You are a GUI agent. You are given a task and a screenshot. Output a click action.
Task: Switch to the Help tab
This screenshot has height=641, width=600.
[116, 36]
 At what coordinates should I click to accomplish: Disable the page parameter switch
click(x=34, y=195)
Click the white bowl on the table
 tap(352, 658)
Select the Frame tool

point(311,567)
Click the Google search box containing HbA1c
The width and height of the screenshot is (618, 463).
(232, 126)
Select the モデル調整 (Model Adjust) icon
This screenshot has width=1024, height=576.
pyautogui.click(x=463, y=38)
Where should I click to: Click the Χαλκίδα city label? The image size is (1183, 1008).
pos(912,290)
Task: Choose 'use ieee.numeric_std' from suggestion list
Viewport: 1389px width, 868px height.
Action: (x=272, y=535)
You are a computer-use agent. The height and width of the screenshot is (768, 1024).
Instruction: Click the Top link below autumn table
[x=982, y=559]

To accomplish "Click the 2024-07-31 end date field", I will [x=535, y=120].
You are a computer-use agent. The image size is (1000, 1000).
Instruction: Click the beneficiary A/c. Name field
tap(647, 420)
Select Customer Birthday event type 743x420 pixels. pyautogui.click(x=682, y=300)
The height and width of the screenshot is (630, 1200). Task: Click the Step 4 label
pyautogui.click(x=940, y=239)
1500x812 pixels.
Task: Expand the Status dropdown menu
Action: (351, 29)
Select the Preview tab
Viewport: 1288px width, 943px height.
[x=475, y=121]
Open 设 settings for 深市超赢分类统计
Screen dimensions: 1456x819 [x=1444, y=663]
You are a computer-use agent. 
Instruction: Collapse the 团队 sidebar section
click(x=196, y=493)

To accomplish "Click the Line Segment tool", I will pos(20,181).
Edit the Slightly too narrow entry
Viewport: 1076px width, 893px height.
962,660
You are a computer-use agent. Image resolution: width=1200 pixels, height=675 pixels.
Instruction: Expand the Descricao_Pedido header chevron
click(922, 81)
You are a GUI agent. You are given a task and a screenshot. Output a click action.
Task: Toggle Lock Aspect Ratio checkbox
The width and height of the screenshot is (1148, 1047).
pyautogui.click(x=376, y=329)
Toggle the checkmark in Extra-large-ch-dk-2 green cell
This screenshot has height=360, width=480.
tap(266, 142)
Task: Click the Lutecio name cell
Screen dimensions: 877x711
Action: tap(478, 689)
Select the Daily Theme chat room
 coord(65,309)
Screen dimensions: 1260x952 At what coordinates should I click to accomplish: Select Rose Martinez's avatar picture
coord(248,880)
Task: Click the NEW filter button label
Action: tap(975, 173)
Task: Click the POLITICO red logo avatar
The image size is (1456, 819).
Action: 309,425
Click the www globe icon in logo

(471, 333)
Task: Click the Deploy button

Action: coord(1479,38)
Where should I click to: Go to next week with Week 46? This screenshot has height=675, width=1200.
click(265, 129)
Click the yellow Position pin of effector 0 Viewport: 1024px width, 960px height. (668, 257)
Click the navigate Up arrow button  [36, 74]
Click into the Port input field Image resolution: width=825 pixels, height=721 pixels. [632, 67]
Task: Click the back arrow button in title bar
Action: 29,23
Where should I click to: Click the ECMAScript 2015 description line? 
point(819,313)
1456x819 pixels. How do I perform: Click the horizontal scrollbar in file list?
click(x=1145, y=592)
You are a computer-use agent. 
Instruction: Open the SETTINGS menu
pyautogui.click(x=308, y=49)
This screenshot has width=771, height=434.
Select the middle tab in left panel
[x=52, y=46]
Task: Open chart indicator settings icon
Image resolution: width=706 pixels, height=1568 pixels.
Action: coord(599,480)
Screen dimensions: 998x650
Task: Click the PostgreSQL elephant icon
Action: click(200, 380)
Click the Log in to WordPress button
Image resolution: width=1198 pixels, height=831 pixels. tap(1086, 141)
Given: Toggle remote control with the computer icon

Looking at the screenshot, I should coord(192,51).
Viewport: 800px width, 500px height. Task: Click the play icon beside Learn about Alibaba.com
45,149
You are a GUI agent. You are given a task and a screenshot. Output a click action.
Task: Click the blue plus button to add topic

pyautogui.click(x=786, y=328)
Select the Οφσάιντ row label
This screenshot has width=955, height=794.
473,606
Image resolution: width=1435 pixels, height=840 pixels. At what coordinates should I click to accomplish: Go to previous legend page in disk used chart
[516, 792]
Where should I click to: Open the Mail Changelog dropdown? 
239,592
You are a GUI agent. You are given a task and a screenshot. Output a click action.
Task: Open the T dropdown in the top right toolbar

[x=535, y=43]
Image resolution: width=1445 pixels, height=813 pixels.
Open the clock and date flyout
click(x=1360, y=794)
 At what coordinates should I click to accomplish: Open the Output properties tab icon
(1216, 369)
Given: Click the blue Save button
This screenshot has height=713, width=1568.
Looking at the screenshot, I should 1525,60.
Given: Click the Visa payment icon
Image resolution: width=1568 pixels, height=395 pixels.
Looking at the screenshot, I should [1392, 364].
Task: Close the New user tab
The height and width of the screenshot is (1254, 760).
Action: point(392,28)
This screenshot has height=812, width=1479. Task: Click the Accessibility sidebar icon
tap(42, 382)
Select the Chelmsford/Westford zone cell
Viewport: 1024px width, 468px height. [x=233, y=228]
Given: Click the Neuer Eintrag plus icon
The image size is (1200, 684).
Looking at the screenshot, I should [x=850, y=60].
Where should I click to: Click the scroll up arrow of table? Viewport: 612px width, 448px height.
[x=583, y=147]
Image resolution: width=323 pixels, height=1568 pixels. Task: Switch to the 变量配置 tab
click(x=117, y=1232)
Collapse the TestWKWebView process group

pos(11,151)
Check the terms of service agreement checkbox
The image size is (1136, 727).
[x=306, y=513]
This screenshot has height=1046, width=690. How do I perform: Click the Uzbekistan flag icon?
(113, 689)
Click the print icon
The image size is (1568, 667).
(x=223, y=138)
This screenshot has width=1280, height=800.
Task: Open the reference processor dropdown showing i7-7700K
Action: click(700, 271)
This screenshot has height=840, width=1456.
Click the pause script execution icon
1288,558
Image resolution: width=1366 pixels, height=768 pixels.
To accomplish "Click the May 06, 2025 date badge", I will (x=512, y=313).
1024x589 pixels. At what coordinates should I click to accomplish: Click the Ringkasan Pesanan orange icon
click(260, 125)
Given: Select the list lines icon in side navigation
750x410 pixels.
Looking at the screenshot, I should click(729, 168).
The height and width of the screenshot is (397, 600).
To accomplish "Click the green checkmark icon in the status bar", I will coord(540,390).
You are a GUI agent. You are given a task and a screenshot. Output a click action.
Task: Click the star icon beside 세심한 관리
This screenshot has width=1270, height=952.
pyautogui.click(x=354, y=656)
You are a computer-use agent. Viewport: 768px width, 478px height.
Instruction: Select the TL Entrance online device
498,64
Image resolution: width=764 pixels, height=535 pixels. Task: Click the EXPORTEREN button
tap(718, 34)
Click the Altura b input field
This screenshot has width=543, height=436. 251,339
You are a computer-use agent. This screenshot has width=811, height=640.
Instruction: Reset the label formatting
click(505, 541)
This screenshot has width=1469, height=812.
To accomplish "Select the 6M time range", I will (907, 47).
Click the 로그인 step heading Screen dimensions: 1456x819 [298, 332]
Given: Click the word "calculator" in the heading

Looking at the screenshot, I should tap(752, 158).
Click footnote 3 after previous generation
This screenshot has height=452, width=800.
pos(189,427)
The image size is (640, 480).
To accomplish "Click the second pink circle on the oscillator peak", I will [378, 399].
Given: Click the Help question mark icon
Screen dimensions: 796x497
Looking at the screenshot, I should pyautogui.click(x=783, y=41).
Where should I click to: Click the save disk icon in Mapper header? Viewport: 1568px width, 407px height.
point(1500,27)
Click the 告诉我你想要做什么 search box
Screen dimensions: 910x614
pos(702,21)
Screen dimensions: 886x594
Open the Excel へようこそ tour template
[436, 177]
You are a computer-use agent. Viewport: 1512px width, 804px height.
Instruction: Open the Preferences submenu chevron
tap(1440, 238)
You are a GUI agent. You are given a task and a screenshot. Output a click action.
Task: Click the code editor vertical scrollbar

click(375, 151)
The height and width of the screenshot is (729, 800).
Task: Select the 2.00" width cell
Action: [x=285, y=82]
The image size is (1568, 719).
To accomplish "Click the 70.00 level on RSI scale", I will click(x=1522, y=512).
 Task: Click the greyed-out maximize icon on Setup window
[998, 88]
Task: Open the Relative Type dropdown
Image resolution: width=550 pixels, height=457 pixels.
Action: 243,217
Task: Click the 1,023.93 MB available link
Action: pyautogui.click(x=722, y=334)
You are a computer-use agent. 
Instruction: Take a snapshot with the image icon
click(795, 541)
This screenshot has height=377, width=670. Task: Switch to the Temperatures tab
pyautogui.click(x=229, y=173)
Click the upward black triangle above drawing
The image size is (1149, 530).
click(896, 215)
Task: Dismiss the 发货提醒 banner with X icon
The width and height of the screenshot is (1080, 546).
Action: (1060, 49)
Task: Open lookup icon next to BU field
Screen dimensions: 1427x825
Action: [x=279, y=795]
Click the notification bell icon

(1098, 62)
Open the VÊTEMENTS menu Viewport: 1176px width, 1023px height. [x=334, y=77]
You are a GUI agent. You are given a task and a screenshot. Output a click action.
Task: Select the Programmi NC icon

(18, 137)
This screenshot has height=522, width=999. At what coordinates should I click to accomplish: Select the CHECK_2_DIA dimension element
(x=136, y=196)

◆ ◆ ◆ ◆

• STATED PROBLEM: Copy verbatim the lines of the material above, from the line containing "Task: Choose 'use" through the line containing "[x=982, y=559]", with both of those lines included.

• PROBLEM SOLUTION:
Task: Choose 'use ieee.numeric_std' from suggestion list
Viewport: 1389px width, 868px height.
Action: (x=272, y=535)
You are a computer-use agent. The height and width of the screenshot is (768, 1024).
Instruction: Click the Top link below autumn table
[x=982, y=559]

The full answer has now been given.